[Provided entries — start]

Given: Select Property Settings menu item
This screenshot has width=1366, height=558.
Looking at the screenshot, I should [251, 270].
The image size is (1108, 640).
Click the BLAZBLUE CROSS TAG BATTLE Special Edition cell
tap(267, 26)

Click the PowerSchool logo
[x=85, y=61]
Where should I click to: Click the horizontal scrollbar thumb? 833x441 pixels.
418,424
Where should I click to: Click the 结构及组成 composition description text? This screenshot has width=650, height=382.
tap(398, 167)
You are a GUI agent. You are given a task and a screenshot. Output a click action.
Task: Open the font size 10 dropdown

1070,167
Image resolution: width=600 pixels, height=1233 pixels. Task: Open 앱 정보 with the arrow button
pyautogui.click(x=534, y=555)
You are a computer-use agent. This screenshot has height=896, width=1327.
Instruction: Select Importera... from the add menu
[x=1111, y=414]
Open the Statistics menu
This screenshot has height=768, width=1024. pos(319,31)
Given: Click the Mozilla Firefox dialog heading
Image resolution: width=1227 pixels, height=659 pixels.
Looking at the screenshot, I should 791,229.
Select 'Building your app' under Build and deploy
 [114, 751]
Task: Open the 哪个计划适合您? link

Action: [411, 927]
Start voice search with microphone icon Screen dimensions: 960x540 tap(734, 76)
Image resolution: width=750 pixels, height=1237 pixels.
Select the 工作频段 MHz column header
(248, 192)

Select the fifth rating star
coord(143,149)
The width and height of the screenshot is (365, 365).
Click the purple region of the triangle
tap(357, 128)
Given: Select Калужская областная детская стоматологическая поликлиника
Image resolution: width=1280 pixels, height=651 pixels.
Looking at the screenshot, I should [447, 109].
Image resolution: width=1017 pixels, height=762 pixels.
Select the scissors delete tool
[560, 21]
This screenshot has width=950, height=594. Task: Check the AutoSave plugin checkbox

[Provided entries — finish]

All records above must be printed again, exactly.

=== Response to this task ===
Given: Select Property Settings menu item
This screenshot has width=1366, height=558.
Looking at the screenshot, I should [251, 270].
The image size is (1108, 640).
Click the BLAZBLUE CROSS TAG BATTLE Special Edition cell
tap(267, 26)

Click the PowerSchool logo
[x=85, y=61]
Where should I click to: Click the horizontal scrollbar thumb? 833x441 pixels.
418,424
Where should I click to: Click the 结构及组成 composition description text? This screenshot has width=650, height=382.
tap(398, 167)
You are a GUI agent. You are given a task and a screenshot. Output a click action.
Task: Open the font size 10 dropdown

1070,167
Image resolution: width=600 pixels, height=1233 pixels. Task: Open 앱 정보 with the arrow button
pyautogui.click(x=534, y=555)
You are a computer-use agent. This screenshot has height=896, width=1327.
Instruction: Select Importera... from the add menu
[x=1111, y=414]
Open the Statistics menu
This screenshot has height=768, width=1024. pos(319,31)
Given: Click the Mozilla Firefox dialog heading
Image resolution: width=1227 pixels, height=659 pixels.
Looking at the screenshot, I should 791,229.
Select 'Building your app' under Build and deploy
 [114, 751]
Task: Open the 哪个计划适合您? link

Action: [411, 927]
Start voice search with microphone icon Screen dimensions: 960x540 tap(734, 76)
Image resolution: width=750 pixels, height=1237 pixels.
Select the 工作频段 MHz column header
(248, 192)

Select the fifth rating star
coord(143,149)
The width and height of the screenshot is (365, 365).
Click the purple region of the triangle
tap(357, 128)
Given: Select Калужская областная детская стоматологическая поликлиника
Image resolution: width=1280 pixels, height=651 pixels.
Looking at the screenshot, I should [447, 109].
Image resolution: width=1017 pixels, height=762 pixels.
Select the scissors delete tool
[560, 21]
This screenshot has width=950, height=594. Task: Check the AutoSave plugin checkbox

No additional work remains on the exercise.